Saved entries
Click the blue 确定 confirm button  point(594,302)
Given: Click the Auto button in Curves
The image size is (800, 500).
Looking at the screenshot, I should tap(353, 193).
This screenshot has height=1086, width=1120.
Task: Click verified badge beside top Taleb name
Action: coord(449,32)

[WHAT IS EXPECTED]
Transcribe the data exactly.

[EXERCISE SOLUTION]
Click the blue 确定 confirm button  point(594,302)
Given: Click the Auto button in Curves
The image size is (800, 500).
Looking at the screenshot, I should tap(353, 193).
This screenshot has height=1086, width=1120.
Task: Click verified badge beside top Taleb name
Action: coord(449,32)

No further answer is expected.